• Given passage:
Opinion
No. 262.
April 6, 1945.
Appeal from the Municipal Court for the District of Columbia, Civil Division.
Jacob N. Halper, of Washington, D.C., for appellant.
Stanley H. Kamerow, of Washington, D.C., for appellee.
Before RICHARDSON, Chief Judge, and CAYTON and HOOD, Associate Judges.
Appellant construction company sold three houses erected by it on adjoining lots facing an unimproved street in a suburban development. Its sale contracts required it to install "Street, gutter, sewer and water." Each of the three purchasers sued for damages for failure to provide a street and gutter. The cases were consolidated, trial was by jury, and the plaintiffs were awarded damages.

• Given exercise A: Return the lines of the listing unchanged, starting at its first line and ending at the line that contains "Web design company".
The court opinion and the listing have nothing to do with each other.

Entries drawn from a collection:
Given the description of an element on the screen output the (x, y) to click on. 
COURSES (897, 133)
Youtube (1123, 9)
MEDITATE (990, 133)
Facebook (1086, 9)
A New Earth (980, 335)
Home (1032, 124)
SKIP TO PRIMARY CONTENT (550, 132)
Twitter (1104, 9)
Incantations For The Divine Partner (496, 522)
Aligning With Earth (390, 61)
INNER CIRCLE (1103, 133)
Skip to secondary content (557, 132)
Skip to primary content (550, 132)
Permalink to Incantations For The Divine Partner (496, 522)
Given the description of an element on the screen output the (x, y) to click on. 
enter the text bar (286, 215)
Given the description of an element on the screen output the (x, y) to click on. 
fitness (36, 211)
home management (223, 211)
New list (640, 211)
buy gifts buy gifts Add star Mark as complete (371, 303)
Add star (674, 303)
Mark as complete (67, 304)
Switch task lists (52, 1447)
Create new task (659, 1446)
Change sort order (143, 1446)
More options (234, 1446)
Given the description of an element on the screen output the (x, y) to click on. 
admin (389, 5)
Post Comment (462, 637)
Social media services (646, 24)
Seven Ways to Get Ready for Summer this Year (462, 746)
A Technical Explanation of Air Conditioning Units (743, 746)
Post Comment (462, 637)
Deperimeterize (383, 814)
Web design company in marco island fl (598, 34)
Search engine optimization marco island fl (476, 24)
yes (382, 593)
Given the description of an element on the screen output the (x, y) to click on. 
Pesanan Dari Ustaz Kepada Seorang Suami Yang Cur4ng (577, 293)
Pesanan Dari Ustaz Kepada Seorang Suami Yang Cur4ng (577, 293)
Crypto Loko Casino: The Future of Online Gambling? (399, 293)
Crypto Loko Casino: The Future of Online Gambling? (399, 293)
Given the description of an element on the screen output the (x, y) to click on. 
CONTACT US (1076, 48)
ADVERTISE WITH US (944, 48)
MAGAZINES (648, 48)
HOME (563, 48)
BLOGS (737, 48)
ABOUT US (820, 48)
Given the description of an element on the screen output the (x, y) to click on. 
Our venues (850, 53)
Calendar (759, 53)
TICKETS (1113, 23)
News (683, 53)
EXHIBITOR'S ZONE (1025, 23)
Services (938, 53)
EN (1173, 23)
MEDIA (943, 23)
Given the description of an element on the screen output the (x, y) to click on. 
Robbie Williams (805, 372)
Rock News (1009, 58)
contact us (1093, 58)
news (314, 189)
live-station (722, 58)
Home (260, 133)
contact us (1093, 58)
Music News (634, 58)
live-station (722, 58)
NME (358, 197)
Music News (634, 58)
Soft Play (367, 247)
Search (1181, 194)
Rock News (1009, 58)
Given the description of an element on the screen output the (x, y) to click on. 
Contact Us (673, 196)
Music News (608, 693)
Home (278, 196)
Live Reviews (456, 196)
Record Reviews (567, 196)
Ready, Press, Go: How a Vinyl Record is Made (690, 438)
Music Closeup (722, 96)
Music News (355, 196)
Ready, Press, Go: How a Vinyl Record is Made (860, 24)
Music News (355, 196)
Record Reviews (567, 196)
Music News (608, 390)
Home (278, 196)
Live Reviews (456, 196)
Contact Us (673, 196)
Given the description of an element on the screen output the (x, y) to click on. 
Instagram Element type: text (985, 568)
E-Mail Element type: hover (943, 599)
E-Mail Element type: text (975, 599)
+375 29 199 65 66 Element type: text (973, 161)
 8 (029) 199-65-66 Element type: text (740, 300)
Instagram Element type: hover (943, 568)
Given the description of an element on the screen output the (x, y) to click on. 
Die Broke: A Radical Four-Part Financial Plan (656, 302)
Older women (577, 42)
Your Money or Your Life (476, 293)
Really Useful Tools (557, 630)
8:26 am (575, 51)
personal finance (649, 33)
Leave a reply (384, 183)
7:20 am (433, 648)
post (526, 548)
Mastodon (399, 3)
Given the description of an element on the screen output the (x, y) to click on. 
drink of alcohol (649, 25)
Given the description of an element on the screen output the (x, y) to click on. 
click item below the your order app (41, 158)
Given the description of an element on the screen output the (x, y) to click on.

• Given exercise B: Retype the court opinion word for word, starting at "Jacob N. Halper, of" and ending at "HOOD, Associate Judges.".

• Correct response A:
Given the description of an element on the screen output the (x, y) to click on. 
COURSES (897, 133)
Youtube (1123, 9)
MEDITATE (990, 133)
Facebook (1086, 9)
A New Earth (980, 335)
Home (1032, 124)
SKIP TO PRIMARY CONTENT (550, 132)
Twitter (1104, 9)
Incantations For The Divine Partner (496, 522)
Aligning With Earth (390, 61)
INNER CIRCLE (1103, 133)
Skip to secondary content (557, 132)
Skip to primary content (550, 132)
Permalink to Incantations For The Divine Partner (496, 522)
Given the description of an element on the screen output the (x, y) to click on. 
enter the text bar (286, 215)
Given the description of an element on the screen output the (x, y) to click on. 
fitness (36, 211)
home management (223, 211)
New list (640, 211)
buy gifts buy gifts Add star Mark as complete (371, 303)
Add star (674, 303)
Mark as complete (67, 304)
Switch task lists (52, 1447)
Create new task (659, 1446)
Change sort order (143, 1446)
More options (234, 1446)
Given the description of an element on the screen output the (x, y) to click on. 
admin (389, 5)
Post Comment (462, 637)
Social media services (646, 24)
Seven Ways to Get Ready for Summer this Year (462, 746)
A Technical Explanation of Air Conditioning Units (743, 746)
Post Comment (462, 637)
Deperimeterize (383, 814)
Web design company in marco island fl (598, 34)

• Correct response B:
Jacob N. Halper, of Washington, D.C., for appellant.
Stanley H. Kamerow, of Washington, D.C., for appellee.
Before RICHARDSON, Chief Judge, and CAYTON and HOOD, Associate Judges.